Bernard Tomic, with his ranking plummeting and career nosediving, has won his first match since late June. Tomic’s triumph came today in the first round in Tokyo, a 63 36 63 win against Portugal’s Joao Sousa.

Tomic has struggled mightily since the summer, losing first rounds in his last four events. Tomic’s last win came in the round of sixteen in Eastbourne, a three setter vs Mischa Zverev. Since Eastbourne, Tomic has lost first round at Wimbledon (to M Zverev in straight sets), first round US Open (To G Muller in four sets) and first round in Chengdu (to K Edmund in two sets).

The 24-year-old Tomic was ranked his career highest 17 in 2016 but with poor results his ranking has falled to a disastrous 162 right now. Tomic’s next match in Tokyo will be the winner of Young vs Schwartzman.

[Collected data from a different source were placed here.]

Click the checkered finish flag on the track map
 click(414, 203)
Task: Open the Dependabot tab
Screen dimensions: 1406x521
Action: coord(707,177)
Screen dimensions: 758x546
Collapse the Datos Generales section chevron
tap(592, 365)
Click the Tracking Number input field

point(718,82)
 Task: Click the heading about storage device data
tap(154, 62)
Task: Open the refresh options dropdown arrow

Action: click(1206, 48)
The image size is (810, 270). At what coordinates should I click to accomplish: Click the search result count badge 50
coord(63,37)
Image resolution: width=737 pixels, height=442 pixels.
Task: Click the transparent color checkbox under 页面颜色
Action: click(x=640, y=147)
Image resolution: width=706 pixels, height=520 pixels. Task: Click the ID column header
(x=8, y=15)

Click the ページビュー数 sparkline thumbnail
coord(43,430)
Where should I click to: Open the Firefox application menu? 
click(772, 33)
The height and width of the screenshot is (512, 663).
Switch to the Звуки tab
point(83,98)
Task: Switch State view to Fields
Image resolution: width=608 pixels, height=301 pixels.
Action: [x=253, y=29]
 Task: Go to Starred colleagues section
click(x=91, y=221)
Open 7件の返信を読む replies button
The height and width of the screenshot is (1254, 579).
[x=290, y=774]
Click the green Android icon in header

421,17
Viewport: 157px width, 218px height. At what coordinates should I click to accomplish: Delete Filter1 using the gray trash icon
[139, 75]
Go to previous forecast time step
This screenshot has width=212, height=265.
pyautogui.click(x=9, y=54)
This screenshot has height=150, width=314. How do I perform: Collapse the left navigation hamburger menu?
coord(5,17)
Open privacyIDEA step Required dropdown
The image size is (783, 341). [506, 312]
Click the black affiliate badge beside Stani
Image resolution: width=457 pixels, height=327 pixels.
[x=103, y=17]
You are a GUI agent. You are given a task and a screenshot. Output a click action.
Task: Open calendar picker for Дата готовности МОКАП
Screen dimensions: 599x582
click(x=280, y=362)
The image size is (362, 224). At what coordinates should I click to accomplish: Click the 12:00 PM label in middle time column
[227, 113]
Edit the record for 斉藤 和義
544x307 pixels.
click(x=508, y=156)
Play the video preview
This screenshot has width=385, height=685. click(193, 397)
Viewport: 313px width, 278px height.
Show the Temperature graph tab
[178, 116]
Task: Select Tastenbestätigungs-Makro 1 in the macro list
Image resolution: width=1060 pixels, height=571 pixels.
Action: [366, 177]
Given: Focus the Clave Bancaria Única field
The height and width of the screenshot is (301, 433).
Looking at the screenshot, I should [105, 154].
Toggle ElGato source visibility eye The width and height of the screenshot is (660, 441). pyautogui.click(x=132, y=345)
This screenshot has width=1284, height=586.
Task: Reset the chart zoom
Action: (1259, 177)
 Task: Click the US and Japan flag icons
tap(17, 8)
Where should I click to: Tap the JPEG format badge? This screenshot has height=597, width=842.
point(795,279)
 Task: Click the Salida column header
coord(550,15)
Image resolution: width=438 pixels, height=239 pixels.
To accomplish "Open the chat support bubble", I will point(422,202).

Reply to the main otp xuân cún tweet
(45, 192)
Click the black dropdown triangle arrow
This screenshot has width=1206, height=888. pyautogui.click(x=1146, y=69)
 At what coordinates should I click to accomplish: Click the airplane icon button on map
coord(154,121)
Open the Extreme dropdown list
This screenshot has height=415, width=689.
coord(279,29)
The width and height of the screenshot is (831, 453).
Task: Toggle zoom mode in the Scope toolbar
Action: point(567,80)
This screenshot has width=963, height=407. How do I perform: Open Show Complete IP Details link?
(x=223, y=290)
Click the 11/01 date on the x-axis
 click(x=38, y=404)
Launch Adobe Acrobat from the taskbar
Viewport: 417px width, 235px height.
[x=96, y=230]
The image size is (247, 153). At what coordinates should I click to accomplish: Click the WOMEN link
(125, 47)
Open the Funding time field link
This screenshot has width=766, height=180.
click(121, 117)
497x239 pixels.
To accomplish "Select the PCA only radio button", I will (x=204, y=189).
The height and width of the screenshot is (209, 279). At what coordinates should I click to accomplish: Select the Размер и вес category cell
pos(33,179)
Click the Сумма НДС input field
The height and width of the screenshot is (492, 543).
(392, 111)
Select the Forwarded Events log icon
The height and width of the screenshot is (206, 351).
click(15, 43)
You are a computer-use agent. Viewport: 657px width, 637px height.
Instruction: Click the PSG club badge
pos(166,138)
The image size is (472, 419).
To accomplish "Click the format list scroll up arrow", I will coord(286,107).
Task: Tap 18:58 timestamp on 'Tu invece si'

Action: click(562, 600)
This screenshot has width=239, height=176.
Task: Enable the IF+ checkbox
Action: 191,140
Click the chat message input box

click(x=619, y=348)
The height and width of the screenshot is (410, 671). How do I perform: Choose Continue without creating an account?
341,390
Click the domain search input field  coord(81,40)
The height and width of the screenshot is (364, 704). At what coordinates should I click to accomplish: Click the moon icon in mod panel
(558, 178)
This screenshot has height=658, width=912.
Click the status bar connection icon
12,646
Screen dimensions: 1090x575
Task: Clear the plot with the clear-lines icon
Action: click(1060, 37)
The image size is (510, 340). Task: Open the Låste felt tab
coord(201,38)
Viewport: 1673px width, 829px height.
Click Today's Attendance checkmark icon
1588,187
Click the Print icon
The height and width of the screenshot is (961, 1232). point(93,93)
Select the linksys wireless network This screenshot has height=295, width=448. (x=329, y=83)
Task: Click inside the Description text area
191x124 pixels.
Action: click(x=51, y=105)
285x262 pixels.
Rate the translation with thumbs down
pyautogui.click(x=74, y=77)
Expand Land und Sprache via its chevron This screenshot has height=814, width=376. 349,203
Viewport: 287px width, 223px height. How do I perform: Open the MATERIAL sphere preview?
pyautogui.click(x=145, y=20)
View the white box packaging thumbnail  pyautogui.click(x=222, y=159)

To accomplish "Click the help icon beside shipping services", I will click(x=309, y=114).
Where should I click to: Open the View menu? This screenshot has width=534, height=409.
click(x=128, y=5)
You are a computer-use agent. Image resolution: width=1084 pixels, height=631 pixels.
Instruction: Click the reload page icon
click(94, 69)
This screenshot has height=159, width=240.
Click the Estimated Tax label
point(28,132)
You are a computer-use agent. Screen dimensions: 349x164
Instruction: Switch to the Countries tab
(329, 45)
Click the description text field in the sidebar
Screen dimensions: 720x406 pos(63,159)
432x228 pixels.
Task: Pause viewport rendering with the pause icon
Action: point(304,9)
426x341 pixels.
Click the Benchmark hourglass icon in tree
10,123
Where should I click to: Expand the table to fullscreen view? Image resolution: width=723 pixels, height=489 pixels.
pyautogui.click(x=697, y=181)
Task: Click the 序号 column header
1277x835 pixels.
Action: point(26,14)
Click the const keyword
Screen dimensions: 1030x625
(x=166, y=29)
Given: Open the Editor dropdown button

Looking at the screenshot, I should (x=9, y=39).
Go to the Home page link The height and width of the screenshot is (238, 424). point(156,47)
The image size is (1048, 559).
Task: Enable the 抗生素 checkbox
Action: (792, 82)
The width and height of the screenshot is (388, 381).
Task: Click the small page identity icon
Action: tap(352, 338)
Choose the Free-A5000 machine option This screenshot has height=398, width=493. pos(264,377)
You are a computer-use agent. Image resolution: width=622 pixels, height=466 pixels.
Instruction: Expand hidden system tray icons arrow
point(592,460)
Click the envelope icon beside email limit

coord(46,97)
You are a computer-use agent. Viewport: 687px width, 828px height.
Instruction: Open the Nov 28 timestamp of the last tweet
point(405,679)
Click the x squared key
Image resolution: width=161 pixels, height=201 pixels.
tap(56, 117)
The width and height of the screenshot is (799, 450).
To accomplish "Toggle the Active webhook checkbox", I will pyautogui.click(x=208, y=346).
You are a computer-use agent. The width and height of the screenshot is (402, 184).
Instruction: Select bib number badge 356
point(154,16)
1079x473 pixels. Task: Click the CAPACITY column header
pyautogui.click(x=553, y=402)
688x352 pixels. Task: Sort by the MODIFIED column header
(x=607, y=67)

Now 10-17 on the year, it’s a positive sign that Tomic is playing ATP main draws which suggests he’s serious about reviving his career after hitting rock bottom at Wimbledon where he infamously revealed he doesn’t always care whether he wins or loses.

Tomic has won three career ATP singles titles and his overall W/L record 169-156 with over $5 million in career prize earnings.

While the win today vs Sousa is a confidence builder, it was not exactly unexpected. Tomic beat Sousa last year and in 2015, both in straight sets, both on hard courts.

For Tomic to regain respect in the ATP locker room and to rebuild his abysmal ranking, he will need sustain positive results over an extended period.

It remains unknown if Tomic can summon the fighting spirit and burning desire that will be required for him to regain his lost status as an elite player on the ATP World Tour.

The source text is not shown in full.